• Brief:
Where does the word "computer" show up in the records? Copy every line that has it.

══════

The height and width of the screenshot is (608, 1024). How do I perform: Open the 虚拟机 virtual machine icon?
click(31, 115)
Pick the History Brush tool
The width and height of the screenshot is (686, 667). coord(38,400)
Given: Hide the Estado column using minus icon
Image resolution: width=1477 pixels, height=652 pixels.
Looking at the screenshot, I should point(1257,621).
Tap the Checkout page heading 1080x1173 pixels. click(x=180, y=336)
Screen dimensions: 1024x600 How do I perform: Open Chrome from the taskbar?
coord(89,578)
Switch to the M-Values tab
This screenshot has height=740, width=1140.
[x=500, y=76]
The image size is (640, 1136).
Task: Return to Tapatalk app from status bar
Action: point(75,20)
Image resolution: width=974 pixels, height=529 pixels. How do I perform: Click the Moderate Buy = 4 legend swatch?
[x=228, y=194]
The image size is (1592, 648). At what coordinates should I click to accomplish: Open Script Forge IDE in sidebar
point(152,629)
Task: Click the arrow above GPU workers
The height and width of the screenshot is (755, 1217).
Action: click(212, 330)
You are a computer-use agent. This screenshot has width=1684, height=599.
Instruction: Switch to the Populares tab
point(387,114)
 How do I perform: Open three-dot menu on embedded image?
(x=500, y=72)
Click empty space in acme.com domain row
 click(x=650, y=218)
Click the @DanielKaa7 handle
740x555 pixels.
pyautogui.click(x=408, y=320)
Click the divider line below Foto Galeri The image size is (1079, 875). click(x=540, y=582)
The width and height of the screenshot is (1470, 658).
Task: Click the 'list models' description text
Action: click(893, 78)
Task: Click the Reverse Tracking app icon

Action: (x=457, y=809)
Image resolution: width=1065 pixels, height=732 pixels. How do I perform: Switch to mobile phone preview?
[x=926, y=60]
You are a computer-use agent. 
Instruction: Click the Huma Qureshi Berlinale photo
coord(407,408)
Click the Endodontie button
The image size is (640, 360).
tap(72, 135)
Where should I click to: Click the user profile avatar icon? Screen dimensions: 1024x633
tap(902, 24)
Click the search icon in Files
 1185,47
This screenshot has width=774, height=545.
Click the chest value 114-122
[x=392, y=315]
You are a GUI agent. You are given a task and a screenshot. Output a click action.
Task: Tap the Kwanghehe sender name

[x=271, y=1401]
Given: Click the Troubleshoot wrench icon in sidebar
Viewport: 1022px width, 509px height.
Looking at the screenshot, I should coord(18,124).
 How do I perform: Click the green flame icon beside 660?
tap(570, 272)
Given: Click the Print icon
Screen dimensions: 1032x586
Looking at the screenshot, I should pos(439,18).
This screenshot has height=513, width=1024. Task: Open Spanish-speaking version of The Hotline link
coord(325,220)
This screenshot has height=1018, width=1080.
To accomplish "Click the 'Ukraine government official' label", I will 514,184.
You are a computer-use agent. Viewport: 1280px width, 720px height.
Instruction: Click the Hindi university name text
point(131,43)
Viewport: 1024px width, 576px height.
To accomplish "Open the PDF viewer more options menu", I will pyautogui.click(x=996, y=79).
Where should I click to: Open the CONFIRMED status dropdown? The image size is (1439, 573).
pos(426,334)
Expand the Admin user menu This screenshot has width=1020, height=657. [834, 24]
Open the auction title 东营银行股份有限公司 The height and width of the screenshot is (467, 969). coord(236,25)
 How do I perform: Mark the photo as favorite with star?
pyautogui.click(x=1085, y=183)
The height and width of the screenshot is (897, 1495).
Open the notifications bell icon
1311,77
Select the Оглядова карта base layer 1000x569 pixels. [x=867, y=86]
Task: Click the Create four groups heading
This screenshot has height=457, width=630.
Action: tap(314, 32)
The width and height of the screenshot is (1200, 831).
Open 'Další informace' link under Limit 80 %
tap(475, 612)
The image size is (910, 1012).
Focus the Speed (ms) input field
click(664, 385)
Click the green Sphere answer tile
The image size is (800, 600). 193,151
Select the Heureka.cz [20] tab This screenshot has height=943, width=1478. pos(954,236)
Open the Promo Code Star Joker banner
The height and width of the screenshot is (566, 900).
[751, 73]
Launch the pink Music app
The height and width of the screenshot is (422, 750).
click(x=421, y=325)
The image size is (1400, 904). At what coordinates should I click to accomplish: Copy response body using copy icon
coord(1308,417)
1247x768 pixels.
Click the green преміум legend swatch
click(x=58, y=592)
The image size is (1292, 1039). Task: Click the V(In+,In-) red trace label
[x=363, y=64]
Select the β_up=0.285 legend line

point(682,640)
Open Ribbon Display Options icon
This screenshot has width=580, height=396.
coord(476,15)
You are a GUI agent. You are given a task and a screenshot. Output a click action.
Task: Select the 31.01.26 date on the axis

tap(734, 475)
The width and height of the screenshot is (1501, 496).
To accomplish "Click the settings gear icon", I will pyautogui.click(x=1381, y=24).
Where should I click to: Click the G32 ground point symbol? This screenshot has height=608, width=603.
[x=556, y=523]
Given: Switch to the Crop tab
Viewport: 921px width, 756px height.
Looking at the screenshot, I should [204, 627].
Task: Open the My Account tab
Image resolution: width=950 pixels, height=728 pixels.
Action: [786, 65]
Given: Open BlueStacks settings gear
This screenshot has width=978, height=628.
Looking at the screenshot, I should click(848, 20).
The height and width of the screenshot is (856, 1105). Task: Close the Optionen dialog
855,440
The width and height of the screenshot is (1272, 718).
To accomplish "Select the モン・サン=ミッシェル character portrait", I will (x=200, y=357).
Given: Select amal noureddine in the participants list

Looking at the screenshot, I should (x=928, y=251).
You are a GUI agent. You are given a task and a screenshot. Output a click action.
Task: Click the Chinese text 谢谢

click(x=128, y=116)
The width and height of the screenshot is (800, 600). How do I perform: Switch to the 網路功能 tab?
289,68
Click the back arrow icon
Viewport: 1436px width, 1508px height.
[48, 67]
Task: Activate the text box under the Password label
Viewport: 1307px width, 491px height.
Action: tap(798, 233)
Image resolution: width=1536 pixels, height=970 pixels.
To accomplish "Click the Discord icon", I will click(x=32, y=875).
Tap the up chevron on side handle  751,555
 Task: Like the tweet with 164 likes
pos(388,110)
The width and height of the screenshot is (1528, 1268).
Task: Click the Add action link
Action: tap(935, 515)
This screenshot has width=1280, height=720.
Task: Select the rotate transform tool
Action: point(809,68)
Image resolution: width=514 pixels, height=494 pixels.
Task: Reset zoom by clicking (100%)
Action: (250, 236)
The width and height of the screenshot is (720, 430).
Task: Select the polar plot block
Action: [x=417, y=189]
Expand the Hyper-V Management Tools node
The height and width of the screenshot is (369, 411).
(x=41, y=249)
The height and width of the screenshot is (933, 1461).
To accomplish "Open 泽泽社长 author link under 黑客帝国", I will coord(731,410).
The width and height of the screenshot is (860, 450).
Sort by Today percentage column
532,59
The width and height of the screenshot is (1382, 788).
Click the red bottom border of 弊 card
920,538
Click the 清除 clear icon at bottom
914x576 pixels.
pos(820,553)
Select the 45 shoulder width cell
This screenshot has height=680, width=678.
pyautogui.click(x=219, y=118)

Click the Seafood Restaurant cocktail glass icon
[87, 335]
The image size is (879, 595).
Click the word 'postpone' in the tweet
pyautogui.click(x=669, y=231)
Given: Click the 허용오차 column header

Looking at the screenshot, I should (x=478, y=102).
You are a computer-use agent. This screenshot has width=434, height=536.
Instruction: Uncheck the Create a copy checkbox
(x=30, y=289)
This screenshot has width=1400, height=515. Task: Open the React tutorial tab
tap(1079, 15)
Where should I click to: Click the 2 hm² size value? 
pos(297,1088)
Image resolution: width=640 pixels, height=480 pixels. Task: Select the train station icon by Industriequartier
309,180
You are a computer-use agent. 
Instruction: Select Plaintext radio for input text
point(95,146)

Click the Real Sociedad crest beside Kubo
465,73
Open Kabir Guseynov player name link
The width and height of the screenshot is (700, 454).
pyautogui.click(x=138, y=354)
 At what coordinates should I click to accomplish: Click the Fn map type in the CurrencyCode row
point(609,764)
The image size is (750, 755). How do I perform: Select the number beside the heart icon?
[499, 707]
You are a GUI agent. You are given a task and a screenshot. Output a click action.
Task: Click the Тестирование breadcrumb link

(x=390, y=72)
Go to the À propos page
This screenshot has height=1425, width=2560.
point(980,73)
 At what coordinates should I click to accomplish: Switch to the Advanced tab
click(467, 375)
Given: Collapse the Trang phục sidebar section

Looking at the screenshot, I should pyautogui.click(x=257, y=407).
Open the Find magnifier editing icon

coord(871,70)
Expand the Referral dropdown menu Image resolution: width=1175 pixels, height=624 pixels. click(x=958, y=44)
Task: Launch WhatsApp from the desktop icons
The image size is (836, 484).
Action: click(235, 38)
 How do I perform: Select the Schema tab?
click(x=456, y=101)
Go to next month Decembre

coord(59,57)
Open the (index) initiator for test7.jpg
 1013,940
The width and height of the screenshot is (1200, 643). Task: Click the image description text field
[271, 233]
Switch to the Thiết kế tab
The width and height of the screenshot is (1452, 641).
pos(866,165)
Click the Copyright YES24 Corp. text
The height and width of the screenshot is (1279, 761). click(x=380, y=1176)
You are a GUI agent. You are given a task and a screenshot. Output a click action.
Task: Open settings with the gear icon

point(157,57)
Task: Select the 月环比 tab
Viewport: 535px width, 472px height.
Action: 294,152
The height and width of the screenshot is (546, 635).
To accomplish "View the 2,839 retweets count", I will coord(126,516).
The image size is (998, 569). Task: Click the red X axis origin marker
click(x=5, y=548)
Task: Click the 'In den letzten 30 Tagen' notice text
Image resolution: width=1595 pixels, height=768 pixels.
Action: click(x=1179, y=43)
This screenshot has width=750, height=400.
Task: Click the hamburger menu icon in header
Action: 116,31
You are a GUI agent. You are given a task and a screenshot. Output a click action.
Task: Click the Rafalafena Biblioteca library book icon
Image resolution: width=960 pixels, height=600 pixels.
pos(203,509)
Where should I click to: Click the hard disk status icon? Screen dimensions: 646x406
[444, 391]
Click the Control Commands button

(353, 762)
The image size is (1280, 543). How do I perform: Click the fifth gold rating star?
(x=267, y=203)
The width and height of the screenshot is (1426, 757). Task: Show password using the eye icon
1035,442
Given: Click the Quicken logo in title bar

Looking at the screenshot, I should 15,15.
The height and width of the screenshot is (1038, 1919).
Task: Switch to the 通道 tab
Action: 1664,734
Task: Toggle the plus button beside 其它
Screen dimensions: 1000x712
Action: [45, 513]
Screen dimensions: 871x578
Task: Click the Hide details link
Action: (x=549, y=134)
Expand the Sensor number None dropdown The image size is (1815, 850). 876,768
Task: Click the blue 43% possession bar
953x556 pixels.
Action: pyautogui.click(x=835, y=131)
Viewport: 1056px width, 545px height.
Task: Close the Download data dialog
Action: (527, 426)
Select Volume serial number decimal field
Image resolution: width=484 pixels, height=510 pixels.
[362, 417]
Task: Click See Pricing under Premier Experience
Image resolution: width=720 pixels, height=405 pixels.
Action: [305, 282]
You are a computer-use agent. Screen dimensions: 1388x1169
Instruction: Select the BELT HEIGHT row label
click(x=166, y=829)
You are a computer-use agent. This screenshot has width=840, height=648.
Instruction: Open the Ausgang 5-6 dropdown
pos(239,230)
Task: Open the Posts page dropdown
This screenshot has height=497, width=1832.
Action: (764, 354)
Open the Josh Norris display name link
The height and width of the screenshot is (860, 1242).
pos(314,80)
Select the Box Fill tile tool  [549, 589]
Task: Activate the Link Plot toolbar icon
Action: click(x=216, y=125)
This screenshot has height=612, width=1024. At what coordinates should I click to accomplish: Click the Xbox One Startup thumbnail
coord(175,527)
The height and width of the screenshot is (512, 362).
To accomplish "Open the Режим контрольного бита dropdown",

══════

• Solution below:
You are a computer-use agent. This screenshot has width=1684, height=599.
You are a computer-use agent. 
You are a computer-use agent. Viewport: 1280px width, 720px height.
You are a computer-use agent. This screenshot has width=434, height=536.
You are a computer-use agent. 
You are a computer-use agent. Screen dimensions: 1388x1169
You are a computer-use agent. This screenshot has width=840, height=648.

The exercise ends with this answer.